- **TASK LIST**:
A – Reproduce the passage from the article on Goldman Sachs's new London office starting with "If you spend" and going on through "in real life.".
B – In the article on Goldman Sachs's new London office, why does a two-minute lift ride count as a real annoyance for employees?

- **PROVIDED TEXT**:
start
If you spend more time in your office than you do in your home, then it’s natural to want everything to be just so.  This is even more the case when you’re a large global bank like Goldman Sachs and you’ve just spent a huge amount of money on a brand new state of the art London headquarters.  But new buildings have teething troubles – the central heating needs time to settle down, plumbing needs to be tested in use and some things which seemed perfect at the planning stage turn out to be surprisingly annoying when used in real life. 

At present, for example, the biggest gripe for employees at the big black building at Plumtree Court is apparently the lifts – they’re agonisingly slow.  Two minutes to travel a few floors doesn’t sound like much, but it’s a long time when you’re raring to get back to the desk.  There was also, on the day when reporters got guided tours, a malfunction in the canteen ventilation system which caused the ground floor to smell of fish and chips, again something which doesn’t sound too bad but which could easily get irritating if you don’t become inured to it.

Other than that, though, the new building sounds pretty sweet.  There’s the obligatory parking garage full of extremely expensive ‘trophy’ bicycles (some of them used daily, some of them perhaps not).  There’s a “child centre” with a climbing wall and pet fish. There’s a rooftop garden, plenty of wood and a surfeit of natural light to help you stay awake and beds for catching up on sleep when you can’t. There’s a massive gym in which junior employees can be scarred for life at the sight of partners air-drying.  There’s a vegan food area and a salad bar, which is apparently considerably less generous with its portion control than the old one in Ropemaker Place.

Undaunted by their new and airy environs, Goldman bankers seem to have made the space their own.  Observations from City Am suggest fleece gilets are out in force and footballs are still thrown back and forth. A random whiteboard suggests Goldman has arrived at a new slogan (“If you don’t like change, you will like obsolescence even less!”) as an alternative to its old ones (“Long term greedy!”, “Just add butter!”).  

Overall, and despite the absence of free beer, Goldman’s new London office seems like the sort of place that would have been called “a WeWork-style environment” right up until precisely three weeks ago.  It all seems very millennial and designed to impress the latest young graduates.  This might be optimistic. Fashions tend to change a lot faster than architecture does, and who’s to say that when the pendulum swings back again, airless claustrophobic trading floors full of skyscraper Bloomberg screen layouts won’t be the style once more?
end
- **DATA PROVIDED**:
start
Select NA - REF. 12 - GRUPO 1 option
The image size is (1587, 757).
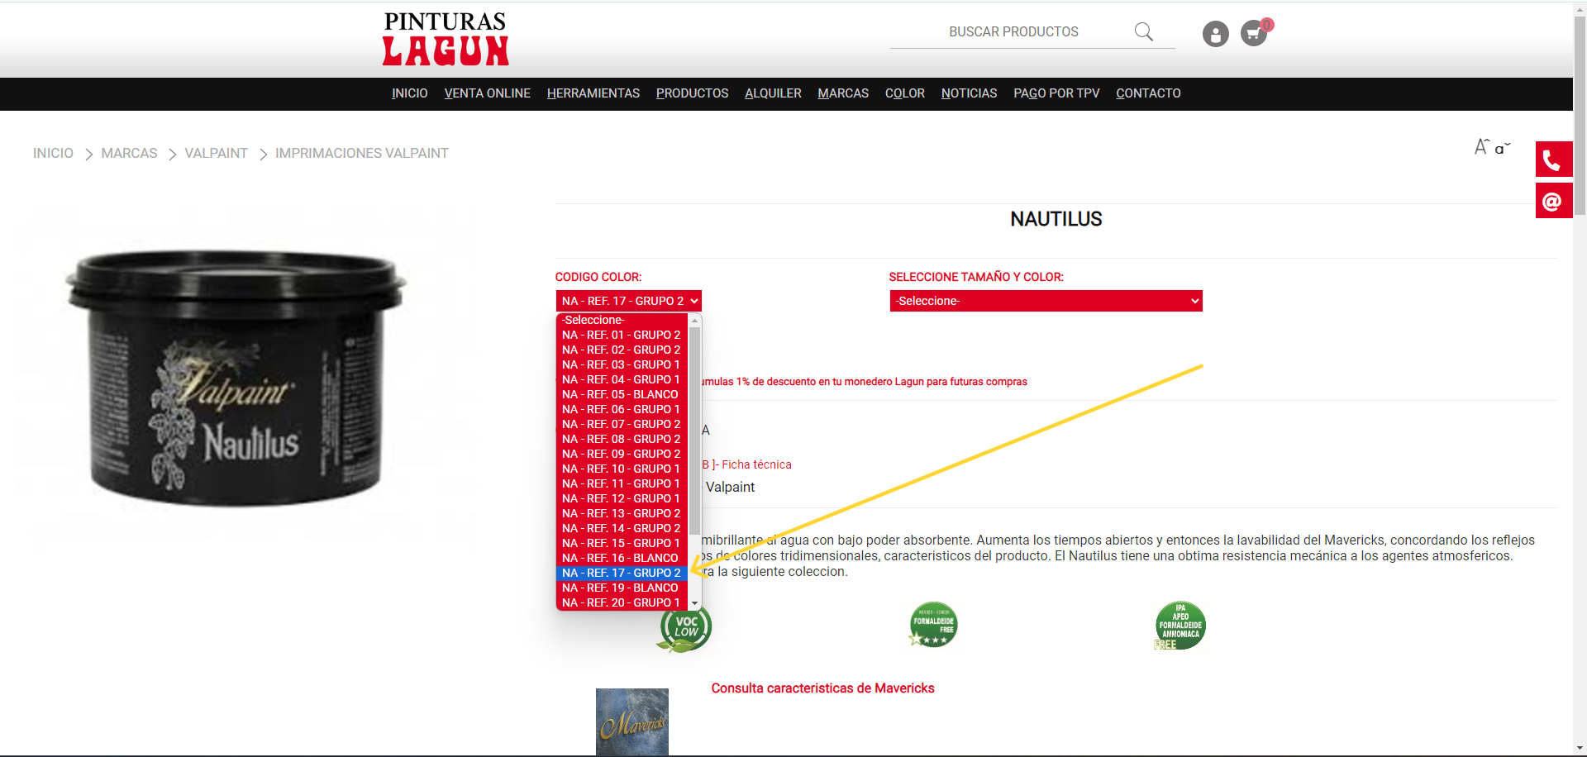coord(620,498)
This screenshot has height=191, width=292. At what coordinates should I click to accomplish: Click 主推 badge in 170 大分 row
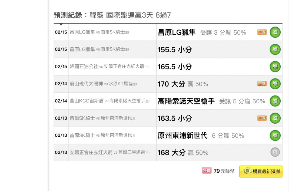pos(262,84)
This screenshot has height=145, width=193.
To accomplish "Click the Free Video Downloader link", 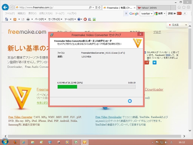I will click(x=108, y=117).
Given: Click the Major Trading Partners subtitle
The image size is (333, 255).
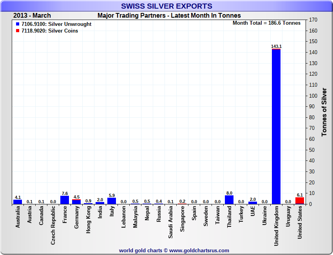Looking at the screenshot, I should tap(169, 16).
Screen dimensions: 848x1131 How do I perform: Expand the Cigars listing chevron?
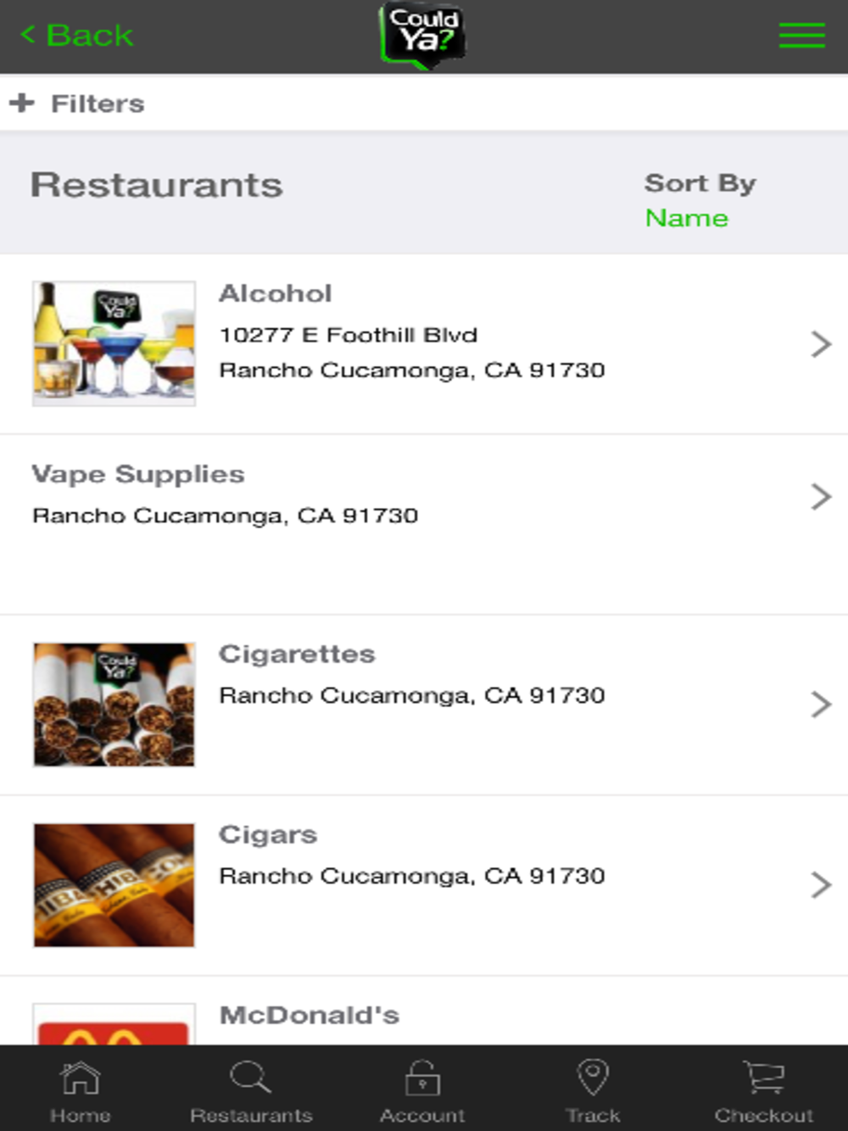tap(821, 885)
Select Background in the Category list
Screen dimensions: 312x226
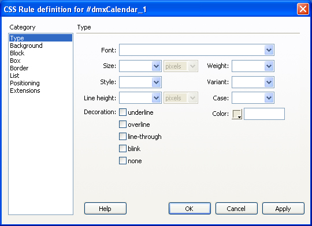coord(26,46)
end
- **ANSWERS FOR THIS EXERCISE**:
A –
If you spend more time in your office than you do in your home, then it’s natural to want everything to be just so.  This is even more the case when you’re a large global bank like Goldman Sachs and you’ve just spent a huge amount of money on a brand new state of the art London headquarters.  But new buildings have teething troubles – the central heating needs time to settle down, plumbing needs to be tested in use and some things which seemed perfect at the planning stage turn out to be surprisingly annoying when used in real life.

B – Two minutes to travel a few floors doesn't sound like much. It feels like a long time, though, when you're eager to get back to your desk.